Prime Minister Najib Razak of Malaysia has condemned North Korea’s diplomats to the country as “diplomatically rude” in the wake of the death of Kim Jong-nam, brother of dictator Kim Jong-un.

Kang Chol, North Korea’s ambassador to Malaysia, had issued a statement claiming Pyongyang could “not trust” the police investigation into Kim’s death and demanding Malaysia return the body to North Korea immediately.

“The statement by the ambassador was totally uncalled for. It was diplomatically rude. But Malaysia will stand firm,” Najib said in response to these remarks while speaking with reporters Tuesday.

While Najib’s statement is the most prominent rebuke of North Korea’s demands to take the investigation out of Malaysia’s hands, it is far from the only one. The president of the Malaysia Chinese Association, Liow Tiong Lai, issued a scathing rebuke to Kang’s dismissal of Malaysia’s law enforcement as unserious. “We view such accusations seriously. The Malaysian investigation is still under way and we have been very transparent. The ambassador cannot make baseless accusations against us,” he said on Tuesday. “It is nothing short of shocking. This is not the action befitting a diplomat.”

“We have a very experienced forensic team in the Health Ministry,” Health Minister Dr. S. Subramaniam told reporters after Kang announced North Korea would reject the results of any autopsy done under Malaysian government supervision. “It will be done in a professional manner, up to international standards and I don’t think any country should cast any doubts on our capacity to be professional.”

Kang Chol has led North Korean diplomats in a public barrage of disparaging remarks against Malaysia since Kim was found dead at Kuala Lumpur Airport on February 13. He most recently asserted that North Korea would “categorically reject” any autopsy by Malaysian authorities because Malaysia was allegedly colluding with South Korean officials to blame the Kim dictatorship for his brother’s death. Kang has also demanded that North Korean officials be part of the investigation.
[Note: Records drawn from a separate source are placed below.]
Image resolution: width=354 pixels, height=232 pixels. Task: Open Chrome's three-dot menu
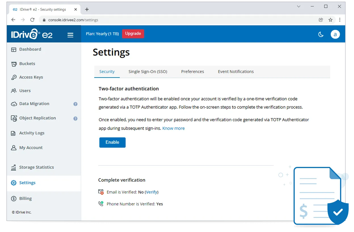click(x=340, y=20)
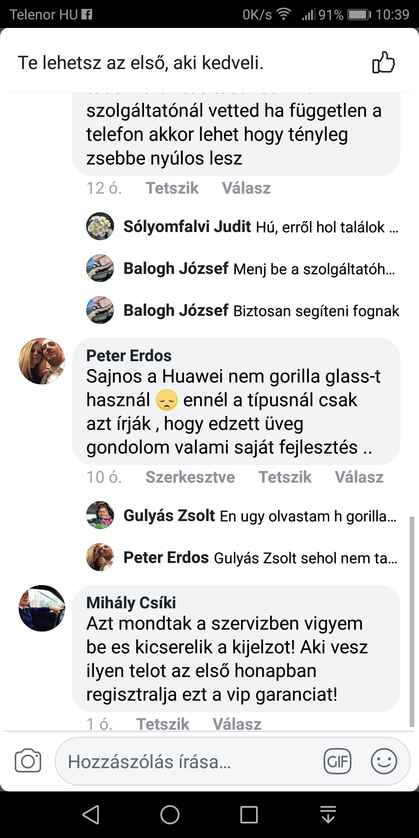Open the GIF picker
The height and width of the screenshot is (838, 419).
click(x=337, y=761)
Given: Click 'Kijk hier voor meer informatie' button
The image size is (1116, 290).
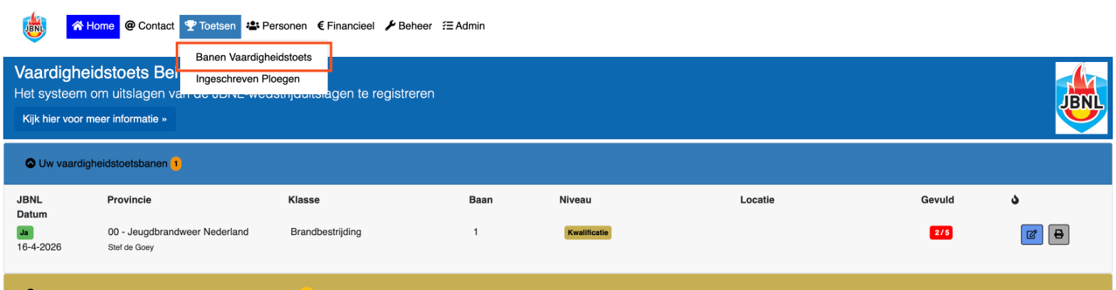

“It has been seven days since the incident, but there is no clear evidence on the cause of death. At the moment, we cannot trust the investigation by the Malaysian police, even though it has yet to conclude,” Kang said this week, adding:

We hereby officially inform Malaysia and the international community that we suggest a joint investigation on this incident for clarification. If Malaysia agrees with our suggestion, we will dispatch a lawyers’ delegation which means (shows) our determination to clarify this incident via a joint investigation with Malaysian police.

Kang has accused the Malaysian government of having “something to conceal” on the matter and of “colluding and playing into the gallery of external forces.”

The South Korean Defense Ministry has accused Pyongyang of killing Kim Jong-nam, stating plainly in a report to the nation’s legislature, “Kim Jong-un is behind the killing.” It has called the claim of a conspiracy with Malaysia “preposterous and sophistic.”

Kim Jong-nam was found dead on February 13 while waiting to board a flight to Macau, where he spent much of his time in exile. Malaysian forensics experts have not found any evidence that he suffered cardiac arrest or any marks on his body that would indicate a struggle or any physical attack. Authorities currently believe, citing security camera footage, that a woman poisoned Kim by exposing him to either a toxic cloth, spray, or needle. The lack of a visible puncture wound appears to make the last of those possibilities the least likely.

Two women – Indonesian national Siti Aisyah and Vietnamese national Doan Thi Huong, have since been arrested in relation to Kim’s death.

Kim Jong-nam was the elder half-brother of dictator Kim Jong-un, said to have closer ties to China than his brother but largely uninterested in helping maintain his family’s power over the communist nation. Kim had publicly criticized “third-generation succession” and called himself a “totally capitalist kid” whom no one expected to succeed his father, Kim Jong-il.